Mass deportations and failed asylum policies leave tens of thousands of migrants stranded and in danger along Mexico’s border cities
Tens of thousands of migrants are trapped in extremely vulnerable conditions in northern and southern Mexico due to failed asylum policies and mass deportations from the US, said the international medical humanitarian organization Doctors Without Borders/Médecins Sans Frontières (MSF) today, denouncing the overcrowded conditions and lack of access to medical and social services for migrants in Mexico.
“These people find themselves with few alternatives for shelter, overcrowded, or living in the street in precarious sanitary conditions and at risk of COVID-19 infection,” said Christoph Jankhöfer, coordinator of MSF’s migrant project in Mexico. “We are concerned about the anxiety, depression and hopelessness of the population in the absence of a response from authorities”.
Emergency intervention in the south
This week, MSF sent an emergency team to Tapachula in southern Mexico, where approximately 40,000 migrants are crowded together, without access to housing, basic services, or opportunities for employment. On September 4, 500 of these migrants joined a caravan north to protest their conditions and abandonment.
A first MSF assessment team, which accompanied the caravan for part of the journey, has treated patients for dehydration, headaches, muscle aches and wounded feet. They also treated a case of hypoglycaemia.
Migrants in Tapachula come from Honduras, Guatemala, El Salvador, Venezuela, Haiti and Cuba. A significant number of people in Tapachula are women and children. They have been in limbo for months. Many recently crossed the border with Guatemala, while others were deported by the United States to the northern border of Mexico and then transferred to southern Mexico by Mexican authorities.
Another limbo in the north
More than 2,000 people are living in a similar situation in the northern town of Reynosa, some 200 meters from the international bridge that links this Mexican city with Hidalgo, Texas. Migrants there—most of them from El Salvador, Honduras and Guatemala are exposed to inclement heat, without adequate access to basic services and at serious security risk.

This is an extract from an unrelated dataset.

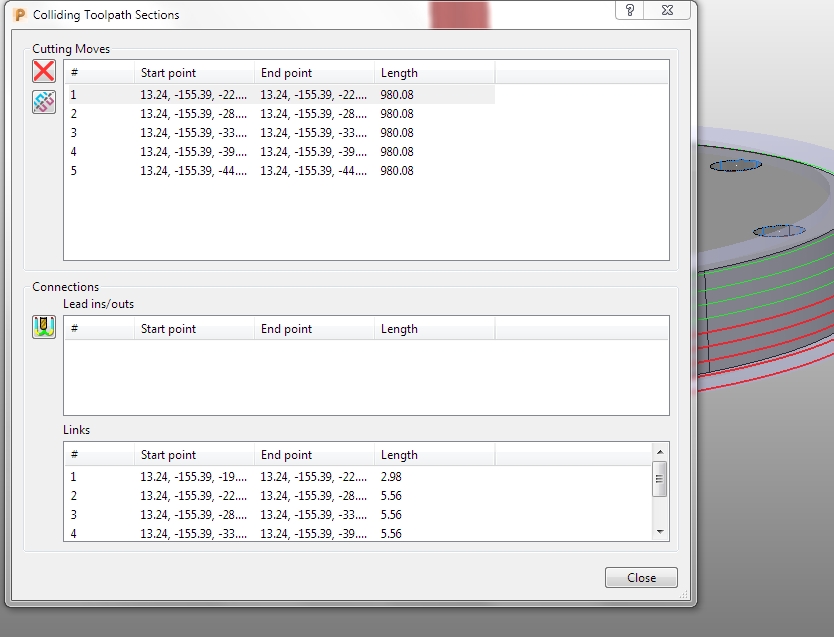Screen dimensions: 834x637
Task: Select link row 3 in the Links list
Action: click(x=200, y=514)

In Reynosa’s Plaza de la Republica there are only 18 public toilets available at the camp, approximately one for every 110 people
In Reynosa’s Plaza de la Republica there are only 18 public toilets available at the camp, approximately one for every 110 people. Those who want to bathe or wash their clothes must pay 10 Mexican pesos (half a dollar) to use the showers and sinks for a maximum of 10 minutes. Drinking water (which is sometimes scarce), clothing, food, mattresses, tents, medicines and medical consultations are being provided by civil society organizations.
“The only options they have are to stay in Mexico and try to survive in deplorable conditions, or to attempt to cross into the US again”, said Anayeli Flores, MSF’s humanitarian affairs officer in Reynosa.
“Neither the Mexican nor the U.S. government are providing adequate support, despite the fact that it is US policy and Mexico’s cooperation with these policies that keep these people in conditions of vulnerability, violating their right to seek asylum”.
Ailments associated with precariousness and psychological disorders
In Reynosa, MSF provides primary health and mental health consultations and counselling through a team of social workers. It is also supporting in the provision of drinking water at the camp. Between March and August of this year, MSF carried out 902 consultations. Teams are mostly treating respiratory, digestive and dermatological conditions, largely due to severe overcrowding and obstacles to proper hygiene. Having walked long distances along the route, migrants also present with foot pain and general muscle aches.
Most of the people MSF assists have left their country of origin due to violence, and they are often victims of violence along the migration route north. In addition to this history of trauma, migrants are dealing with the mental health impact of the precarious nature of their living conditions and migration status, and separation from their family members. This can lead to emotional disorders such as anxiety, stress, and excessive fear. In some cases, they develop psychological disorders such as XYZ.
Policies that criminalize migrants
Most of the migrants in Reynosa, including women, pregnant women, children, the elderly, LGBTQ population, indigenous and non-Spanish speakers, have been expelled from the United States through Title 42, a US public health order policy that constitutes a flagrant violation of international law. The policy uses the COVID-19 pandemic as a pretext to block people seeking protection in the US and deport them to border cities in Mexico, with the blessing of the Mexican government. These policies have put migrants in direct danger and have generated worrying episodes of violence.
“The situation of migrants in Mexico is unsustainable,” said Gemma Domínguez, MSF’s general coordinator in Mexico. “Policies that criminalize migration, the lack of an adequate humanitarian response, and repeated violence and persecution against migrants are unacceptable and endanger the lives of thousands of men, women and children”.
MSF urgently calls on Mexican and U.S. authorities to take action to address the grave humanitarian situation of migrant populations throughout the country, particularly in border regions. The US and Mexican governments must work together to promote access to protection in the region instead of coordinating on interdiction.